10 Nach § 34 Abs. 1 VwGG sind Revisionen, die sich wegen Nichtvorliegens der Voraussetzungen des Art. 133 Abs. 4 B-VG nicht zur Behandlung eignen, ohne weiteres Verfahren in nichtöffentlicher Sitzung mit Beschluss zurückzuweisen.

11 Nach § 34 Abs. 1a VwGG ist der Verwaltungsgerichtshof bei der Beurteilung der Zulässigkeit der Revision gemäß Art. 133 Abs. 4 B-VG an den Ausspruch des Verwaltungsgerichtes gemäß § 25a Abs. 1 VwGG nicht gebunden. Die Zulässigkeit einer außerordentlichen Revision gemäß Art. 133 Abs. 4 B-VG hat der Verwaltungsgerichtshof im Rahmen der dafür in der Revision vorgebrachten Gründe (§ 28 Abs. 3 VwGG) zu überprüfen.

12 Die Amtsrevision bringt zu ihrer Zulässigkeit vor, das Verwaltungsgericht habe im vorliegenden Einzelfall eine Beweiswürdigung in einer unvertretbaren Weise vorgenommen. Das Vorbringen des Mitbeteiligten müsse als reine Schutzbehauptung gewertet werden.

13 Darüber hinaus weiche das angefochtene Erkenntnis von der Rechtsprechung des Verwaltungsgerichtshofes zur türkischen Wählerevidenz (für die Wahl zur 26. Großen Nationalversammlung in der Türkei am 1. November 2015) ab (Verweis auf VwGH 25.9.2018, Ra 2018/01/0364).

14 Mit diesem Vorbringen wird eine Zulässigkeit der Amtsrevision nicht aufgezeigt:

15 Nach der ständigen Rechtsprechung des Verwaltungsgerichtshofes setzt die Bestimmung des § 27 Abs. 1 StbG voraus, dass der Staatsbürger eine auf den Erwerb der fremden Staatsbürgerschaft gerichtete "positive" Willenserklärung abgibt und die fremde Staatsbürgerschaft infolge dieser Willenserklärung tatsächlich erlangt (vgl. zu allem jüngst VwGH 28.2.2019, Ra 2019/01/0040, mwN).

16 Zur Überprüfung der Beweiswürdigung ist der Verwaltungsgerichtshof als Rechtsinstanz im Allgemeinen nicht berufen.

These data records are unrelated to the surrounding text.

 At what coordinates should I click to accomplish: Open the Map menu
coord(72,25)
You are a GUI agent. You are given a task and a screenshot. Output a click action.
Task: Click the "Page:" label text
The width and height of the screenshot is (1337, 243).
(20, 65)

Eine Rechtsfrage grundsätzlicher Bedeutung im Zusammenhang mit der Beweiswürdigung liegt nur dann vor, wenn das Verwaltungsgericht im Einzelfall die Beweiswürdigung in einer die Rechtssicherheit beeinträchtigenden, unvertretbaren Weise vorgenommen hat (vgl. etwa VwGH 28.1.2019, Ra 2018/01/0486, mwN).

17 Eine solche krasse Fehlbeurteilung kann die Amtsrevision mit ihrem Vorbringen nicht dartun, zumal das Verwaltungsgericht seine Beweiswürdigung im vorliegenden Einzelfall auf den persönlichen Eindruck vom Mitbeteiligten in der durchgeführten mündlichen Verhandlung gestützt hat (vgl. zur Bedeutung des persönlichen Eindruckes im Rahmen der Durchführung einer mündlichen Verhandlung für eine eigene Beweiswürdigung etwa VwGH 30.6.2016, Ra 2016/21/0121, VwGH 13.9.2016, Ra 2016/01/0070, sowie VwGH 10.9.2015, Ra 2014/20/0142, jeweils mwN).

18 Insoweit die Amtsrevision ein Abweichen von der Rechtsprechung des Verwaltungsgerichtshofes in der Entscheidung VwGH 25.9.2018, Ra 2018/01/0364, behauptet, genügt es darauf hinzuweisen, dass das Verwaltungsgericht seine Entscheidung im vorliegenden Einzelfall alleine mit der fehlenden "positiven" Willenserklärung als Voraussetzung für den Verlust der österreichischen Staatsbürgerschaft gemäß § 27 Abs. 1 StbG gestützt hat. Die Frage, ob der Erwerb der türkischen Staatsangehörigkeit mit einer Eintragung in einem türkischen Wählerverzeichnis begründet werden kann, stellt sich daher vorliegend nicht.

19 In der Revision werden somit keine Rechtsfragen aufgeworfen, denen im Sinne des Art. 133 Abs. 4 B-VG grundsätzliche Bedeutung zukäme. Die Revision war daher zurückzuweisen.